Almost 14 months ago, on April 4, 2013, Tommy Meyers drove his backhoe up the bank onto this weedy, junk-filled former industrial site and began excavating for my new house.
I worked in my office in my old house, Terraphilia, with the windows wide open, listening to the growling of the backhoe engine. What Tommy was doing, I wrote then, was “breaking ground for my new life.”
This afternoon, I picked up the Certificate of Occupancy for the new house, which means I can legally occupy what I call Creek House, in honor of the chuckling voice of nearby Ditch Creek.
(I’m still awaiting the final inspection for Treehouse, the garage with studio above, and its CO.)
I have, of course, been living here since last October, when the sale on Terraphilia closed. The Building Department granted me a temporary CO then; none of us imagined I would be “temporary” for so long.
I was so delighted to receive my Certificate of Occupancy this afternoon that I took myself out to Salida Greenhouses and bought a big new blue-glazed pot to put at the street-side entrance of my front deck.
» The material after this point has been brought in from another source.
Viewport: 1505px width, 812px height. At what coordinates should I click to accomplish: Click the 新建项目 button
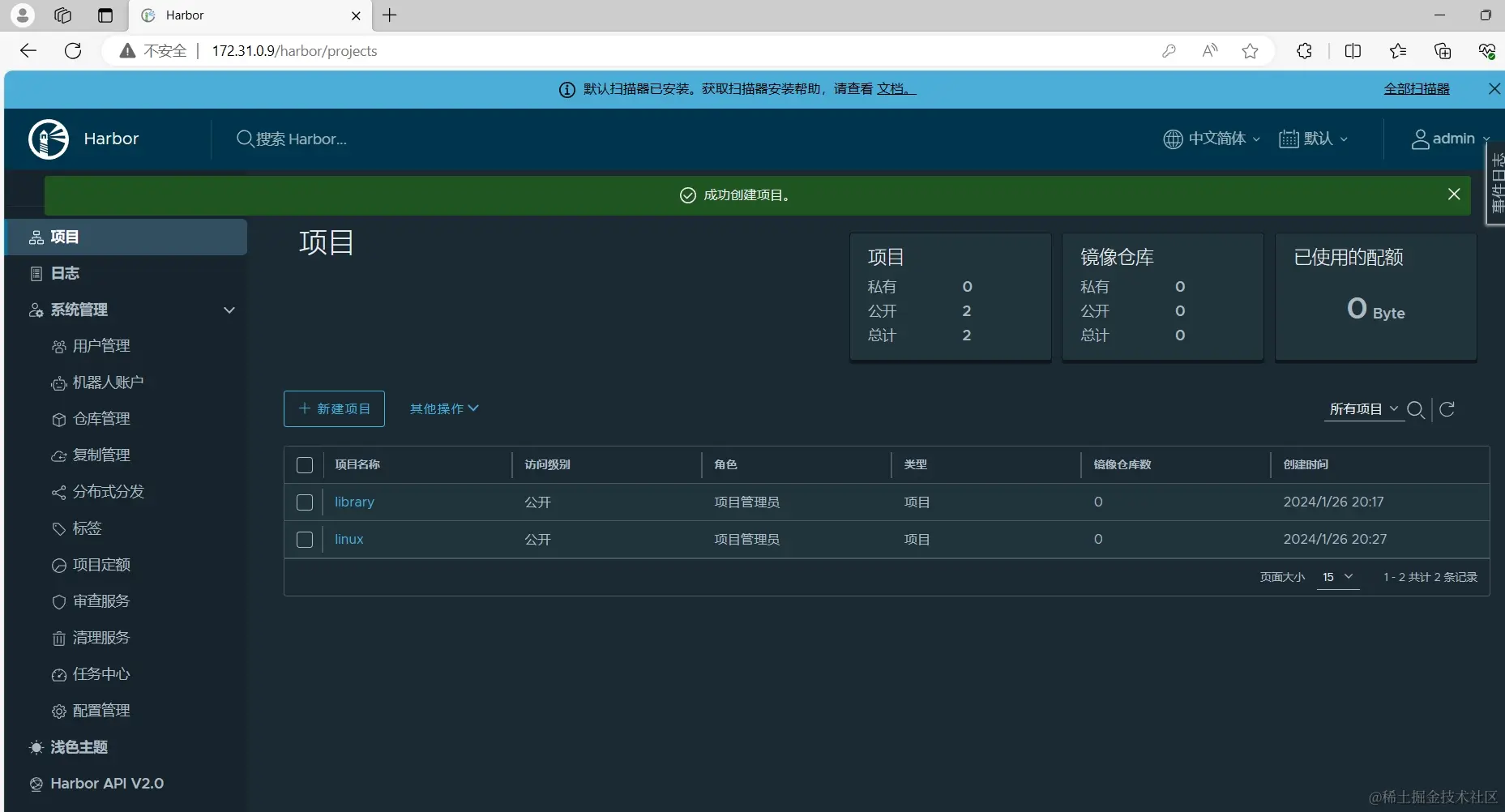click(334, 409)
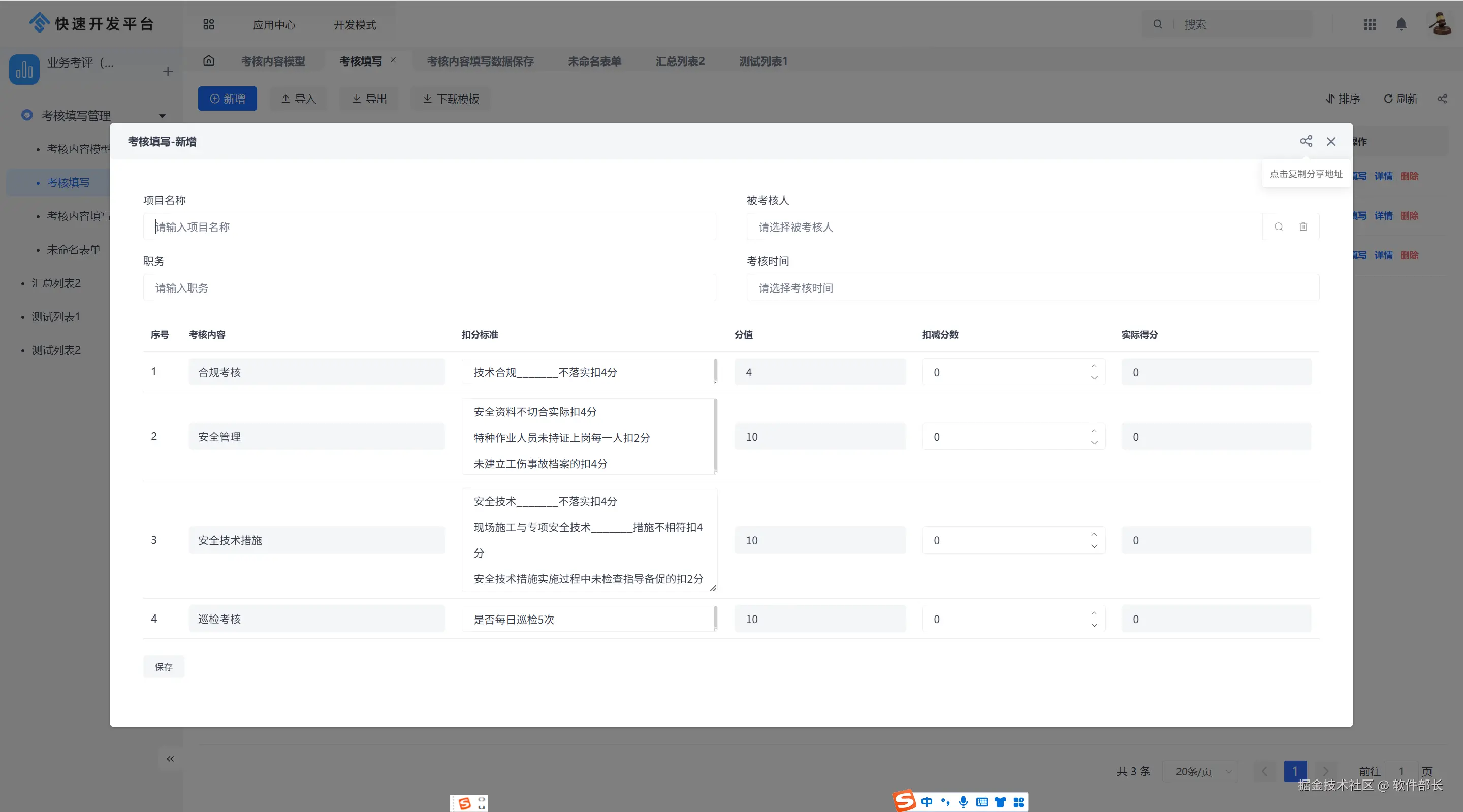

Three large pots and a stock tank already sit on my front deck, making up my kitchen-garden-in-containers. I needed another pot for flowers to attract pollinators to keep my garden healthy (and make me smile at the blooms and their flying visitors).
As I filled the new pot with organic potting soil, mixed in compost for nutrients and water-retention, and carefully planted fuchsia and splashy coleus, calibrachoa and mini-petunias, ageratum and agastache, I thought about building both a house and a new life.
I’ve just passed the two-and-a-half year mark since Richard died. (It was Tuesday at 11:07 am; I was at SeaTac Airport waiting for a flight home.) In the context of the nearly 29 years we were together, two and a half years is a relatively short span.
Sometimes I think I’m doing well in this metamorphosis into whoever it is I’m becoming. Other times I feel exposed and vulnerable, one giant nerve ending quivering with emotion.
Sometimes I feel like I’ve figured out what I’m doing and other times I feel like a kid trying on someone else’s clothes.
It’s a relief when I feel competent and strong, until I do something stupid or thoughtless. And then I just feel dumb, and clumsy with my new self.
Why it is that losing a spouse has stripped me so bare? Because of the length of our partnership, I think, but also and perhaps more importantly, because of the depth of it. We really were each others’ other half.
Our lives were shaped to fit the other. Not in a deforming way; each of us flourished in the shelter and embrace of the other.
Without Richard, I am not only just me, I’m a me I’ve never known as an adult. We met and paired after one date. I was 25. He was 33. It’s no exaggeration to say we raised each other while we raised Molly.
Now I am raising a new solo me. It’s freeing, exciting, exhausting, and scary. And as with this house, each step is taking a lot longer than I imagined.
Unlike the CO I just received, there won’t be any official paperwork to show when I’m done. Because this very figuring out who I am and how to be in this world IS my new life.
When it’s over, so am I. I only hope I’ll have known plenty of moments where I feel like I’m living it well and lovingly.